The arguments advanced by Romney’s advisers are not incorrect. He did not spend real money in these states. He did not campaign in them much. No delegates were awarded in any of the three. Missouri was simply a beauty contest. Arizona and Michigan, whose primaries will be held at the end of the month, look favorable for Romney. Super Tuesday offers more opportunities to win. Santorum and Newt Gingrich have limited resources.
The campaign memo also said this: “It is difficult to see what Governor Romney’s opponents can do to change the dynamics of the race in February.” In writing that, Romney’s top advisers could not have been anticipating that their candidate would suffer a triple defeat Tuesday.
The issue is not whether Romney has been significantly derailed from his path to the nomination, but rather what kind of nominee he might be and what kind of party would be behind him.
The states that held contests on Tuesday were not inhospitable to the former Massachusetts governor. Four years ago, he won Colorado with about 60 percent of the vote and Minnesota with about 40 percent. He ran third in Missouri, where he received 29 percent of the vote, just four points behind John McCain.
On Tuesday, he won just 35 percent of the vote in Colorado and 17 percent in Minnesota (a third-place finish). In Missouri, he managed to gain 25 percent of the vote to Santorum’s 55 percent, although the 2008 primary awarded delegates and this year’s did not. In raw votes, he was well below his 2008 levels.

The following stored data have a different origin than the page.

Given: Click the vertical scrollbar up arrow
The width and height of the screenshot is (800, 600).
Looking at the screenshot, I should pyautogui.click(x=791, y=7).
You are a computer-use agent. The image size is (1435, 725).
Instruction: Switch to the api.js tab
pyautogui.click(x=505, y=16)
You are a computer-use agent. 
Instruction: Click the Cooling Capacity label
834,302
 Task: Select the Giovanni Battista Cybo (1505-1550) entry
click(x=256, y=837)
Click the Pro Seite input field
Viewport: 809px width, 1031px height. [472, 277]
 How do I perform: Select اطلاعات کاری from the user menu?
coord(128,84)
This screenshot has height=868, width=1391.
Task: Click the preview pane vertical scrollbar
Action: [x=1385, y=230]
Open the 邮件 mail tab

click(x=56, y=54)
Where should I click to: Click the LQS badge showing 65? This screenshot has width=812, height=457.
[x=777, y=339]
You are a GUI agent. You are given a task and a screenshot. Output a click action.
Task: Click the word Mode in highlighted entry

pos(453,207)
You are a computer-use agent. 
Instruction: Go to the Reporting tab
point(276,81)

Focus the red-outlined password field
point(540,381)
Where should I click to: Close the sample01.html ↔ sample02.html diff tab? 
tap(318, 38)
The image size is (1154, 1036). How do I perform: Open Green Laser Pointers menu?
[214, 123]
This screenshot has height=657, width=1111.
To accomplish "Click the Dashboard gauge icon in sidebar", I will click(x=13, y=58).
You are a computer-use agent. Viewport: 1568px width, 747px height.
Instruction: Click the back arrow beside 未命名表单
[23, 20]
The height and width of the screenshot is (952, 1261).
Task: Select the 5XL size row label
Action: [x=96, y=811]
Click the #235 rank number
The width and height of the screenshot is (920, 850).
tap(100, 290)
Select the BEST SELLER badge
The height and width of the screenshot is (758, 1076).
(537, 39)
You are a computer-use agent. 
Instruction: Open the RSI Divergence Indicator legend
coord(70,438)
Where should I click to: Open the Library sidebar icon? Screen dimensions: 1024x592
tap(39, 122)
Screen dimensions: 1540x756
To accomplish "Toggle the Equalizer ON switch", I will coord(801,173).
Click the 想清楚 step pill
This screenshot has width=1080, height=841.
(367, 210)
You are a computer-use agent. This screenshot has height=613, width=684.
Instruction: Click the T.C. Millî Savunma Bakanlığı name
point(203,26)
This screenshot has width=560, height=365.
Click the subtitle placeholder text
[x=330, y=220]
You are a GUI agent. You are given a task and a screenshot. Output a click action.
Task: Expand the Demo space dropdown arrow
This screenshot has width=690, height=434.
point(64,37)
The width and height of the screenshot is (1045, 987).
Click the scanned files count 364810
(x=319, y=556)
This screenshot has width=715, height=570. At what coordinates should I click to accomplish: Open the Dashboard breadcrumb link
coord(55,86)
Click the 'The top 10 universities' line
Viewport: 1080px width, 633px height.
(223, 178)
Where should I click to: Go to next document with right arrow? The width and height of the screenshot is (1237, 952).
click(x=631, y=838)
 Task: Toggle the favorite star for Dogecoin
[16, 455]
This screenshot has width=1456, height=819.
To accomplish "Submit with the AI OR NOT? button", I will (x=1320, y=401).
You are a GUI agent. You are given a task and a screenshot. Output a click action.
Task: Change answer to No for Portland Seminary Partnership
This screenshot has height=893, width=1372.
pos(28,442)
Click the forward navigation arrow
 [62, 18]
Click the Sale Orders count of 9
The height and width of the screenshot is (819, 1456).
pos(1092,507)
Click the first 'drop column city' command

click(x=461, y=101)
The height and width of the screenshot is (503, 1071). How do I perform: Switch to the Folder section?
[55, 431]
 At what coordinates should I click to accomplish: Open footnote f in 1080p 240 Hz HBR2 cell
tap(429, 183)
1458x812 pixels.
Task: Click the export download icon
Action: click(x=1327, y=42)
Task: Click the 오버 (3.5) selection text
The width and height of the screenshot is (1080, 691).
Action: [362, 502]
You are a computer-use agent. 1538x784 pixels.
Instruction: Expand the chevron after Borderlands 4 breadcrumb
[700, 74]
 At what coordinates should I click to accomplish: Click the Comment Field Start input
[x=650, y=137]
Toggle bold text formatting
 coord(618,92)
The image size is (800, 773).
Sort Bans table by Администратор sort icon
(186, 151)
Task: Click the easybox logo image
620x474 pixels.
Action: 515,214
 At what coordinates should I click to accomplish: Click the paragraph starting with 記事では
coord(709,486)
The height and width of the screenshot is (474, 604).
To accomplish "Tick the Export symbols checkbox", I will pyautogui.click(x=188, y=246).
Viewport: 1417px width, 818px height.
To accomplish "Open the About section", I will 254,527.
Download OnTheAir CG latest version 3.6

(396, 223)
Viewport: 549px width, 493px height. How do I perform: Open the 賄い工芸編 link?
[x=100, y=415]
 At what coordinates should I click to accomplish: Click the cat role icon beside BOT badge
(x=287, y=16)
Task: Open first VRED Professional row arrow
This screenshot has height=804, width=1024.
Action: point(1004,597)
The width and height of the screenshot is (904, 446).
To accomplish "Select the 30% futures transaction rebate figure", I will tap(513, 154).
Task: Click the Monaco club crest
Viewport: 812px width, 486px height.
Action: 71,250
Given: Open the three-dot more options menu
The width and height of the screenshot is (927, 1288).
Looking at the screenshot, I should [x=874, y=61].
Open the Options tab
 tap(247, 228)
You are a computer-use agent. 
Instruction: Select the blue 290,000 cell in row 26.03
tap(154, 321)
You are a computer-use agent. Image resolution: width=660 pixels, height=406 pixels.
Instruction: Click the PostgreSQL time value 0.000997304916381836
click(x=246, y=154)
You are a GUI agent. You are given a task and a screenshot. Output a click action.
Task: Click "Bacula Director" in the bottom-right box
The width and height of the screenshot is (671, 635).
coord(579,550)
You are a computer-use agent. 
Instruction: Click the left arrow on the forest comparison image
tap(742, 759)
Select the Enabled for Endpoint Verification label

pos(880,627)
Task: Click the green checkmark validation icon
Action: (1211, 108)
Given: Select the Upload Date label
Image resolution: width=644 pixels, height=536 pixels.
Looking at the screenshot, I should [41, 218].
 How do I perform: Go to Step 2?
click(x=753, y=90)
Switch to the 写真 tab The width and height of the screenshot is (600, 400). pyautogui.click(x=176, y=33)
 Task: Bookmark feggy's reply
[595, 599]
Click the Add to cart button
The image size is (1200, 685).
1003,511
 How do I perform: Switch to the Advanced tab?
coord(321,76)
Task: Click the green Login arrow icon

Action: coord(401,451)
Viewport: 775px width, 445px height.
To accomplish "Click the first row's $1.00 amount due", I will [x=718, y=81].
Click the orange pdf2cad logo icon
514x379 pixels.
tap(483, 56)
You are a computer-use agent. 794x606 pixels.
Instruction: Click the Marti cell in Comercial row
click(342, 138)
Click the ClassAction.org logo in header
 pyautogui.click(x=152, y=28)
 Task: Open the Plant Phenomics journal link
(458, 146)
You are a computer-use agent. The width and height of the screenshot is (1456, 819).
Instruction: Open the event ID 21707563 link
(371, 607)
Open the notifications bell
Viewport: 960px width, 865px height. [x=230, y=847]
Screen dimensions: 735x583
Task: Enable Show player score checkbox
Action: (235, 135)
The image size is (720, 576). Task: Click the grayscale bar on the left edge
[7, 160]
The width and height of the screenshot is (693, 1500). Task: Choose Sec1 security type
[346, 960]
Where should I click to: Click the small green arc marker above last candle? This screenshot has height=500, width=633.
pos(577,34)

All front-runners lose states along the way. Four years ago, McCain certainly did, as did Barack Obama. Obama became the Democratic nominee without winning California, New York, New Jersey, Ohio or Pennsylvania. He lost the Florida contest and didn’t compete in Michigan. He still became president.
So Romney and his advisers can say that they are still on what they call the methodical path toward the nomination, that they are winning delegates whenever delegates are being awarded. That’s all correct.
But that methodical path they describe also could give him the nomination while leaving his party fractured, the base uninspired and his opponents bitter and slow to reconcile. On Tuesday, turnout was below the levels in 2008. Republicans are fervent in their desire to defeat the president in November but can’t work up much enthusiasm for their candidates.